-- Start --

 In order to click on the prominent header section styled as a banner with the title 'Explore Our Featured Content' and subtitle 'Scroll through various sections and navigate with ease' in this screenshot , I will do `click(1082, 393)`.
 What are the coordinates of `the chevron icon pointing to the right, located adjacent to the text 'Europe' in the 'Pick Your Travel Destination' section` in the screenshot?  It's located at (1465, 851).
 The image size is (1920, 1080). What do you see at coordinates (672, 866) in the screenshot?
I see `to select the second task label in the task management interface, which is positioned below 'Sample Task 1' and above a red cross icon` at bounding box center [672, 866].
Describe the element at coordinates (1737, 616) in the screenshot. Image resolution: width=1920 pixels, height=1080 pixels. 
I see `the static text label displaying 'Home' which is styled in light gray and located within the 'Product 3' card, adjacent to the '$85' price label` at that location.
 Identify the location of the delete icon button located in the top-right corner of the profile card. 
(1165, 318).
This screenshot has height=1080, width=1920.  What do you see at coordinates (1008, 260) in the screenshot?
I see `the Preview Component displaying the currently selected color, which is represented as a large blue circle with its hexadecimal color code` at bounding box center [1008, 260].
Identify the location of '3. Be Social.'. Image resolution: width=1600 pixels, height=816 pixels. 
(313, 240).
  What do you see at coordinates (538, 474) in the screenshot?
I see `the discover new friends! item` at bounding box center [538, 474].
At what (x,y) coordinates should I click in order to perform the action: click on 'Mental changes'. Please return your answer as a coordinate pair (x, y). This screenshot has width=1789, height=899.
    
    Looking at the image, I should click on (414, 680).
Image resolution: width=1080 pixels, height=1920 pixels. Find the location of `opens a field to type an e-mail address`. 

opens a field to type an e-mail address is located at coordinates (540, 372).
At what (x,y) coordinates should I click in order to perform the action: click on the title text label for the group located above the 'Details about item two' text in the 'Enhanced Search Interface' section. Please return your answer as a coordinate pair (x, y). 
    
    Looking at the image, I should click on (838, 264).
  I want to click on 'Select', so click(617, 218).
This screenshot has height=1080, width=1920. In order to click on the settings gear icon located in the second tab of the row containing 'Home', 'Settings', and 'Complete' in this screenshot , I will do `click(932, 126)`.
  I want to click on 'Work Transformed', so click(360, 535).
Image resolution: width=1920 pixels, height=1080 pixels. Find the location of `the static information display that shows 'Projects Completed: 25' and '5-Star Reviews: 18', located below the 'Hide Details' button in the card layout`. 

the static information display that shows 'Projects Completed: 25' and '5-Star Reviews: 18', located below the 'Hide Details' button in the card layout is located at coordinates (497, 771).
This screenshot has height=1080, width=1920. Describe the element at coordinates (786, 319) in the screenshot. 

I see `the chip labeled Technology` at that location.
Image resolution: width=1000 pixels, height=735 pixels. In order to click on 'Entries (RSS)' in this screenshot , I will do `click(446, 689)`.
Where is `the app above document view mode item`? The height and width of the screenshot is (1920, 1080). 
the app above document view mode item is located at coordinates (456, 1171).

-- End --

### REQUIREMENT
Copy the lines of the listing above word for word, starting at the line containing "Image resolution: width=1080" and ending at the line containing "I want to click on 'Work".

### OUTPUT BELOW
Image resolution: width=1080 pixels, height=1920 pixels. Find the location of `opens a field to type an e-mail address`. 

opens a field to type an e-mail address is located at coordinates (540, 372).
At what (x,y) coordinates should I click in order to perform the action: click on the title text label for the group located above the 'Details about item two' text in the 'Enhanced Search Interface' section. Please return your answer as a coordinate pair (x, y). 
    
    Looking at the image, I should click on (838, 264).
  I want to click on 'Select', so click(617, 218).
This screenshot has height=1080, width=1920. In order to click on the settings gear icon located in the second tab of the row containing 'Home', 'Settings', and 'Complete' in this screenshot , I will do `click(932, 126)`.
  I want to click on 'Work Transformed', so click(360, 535).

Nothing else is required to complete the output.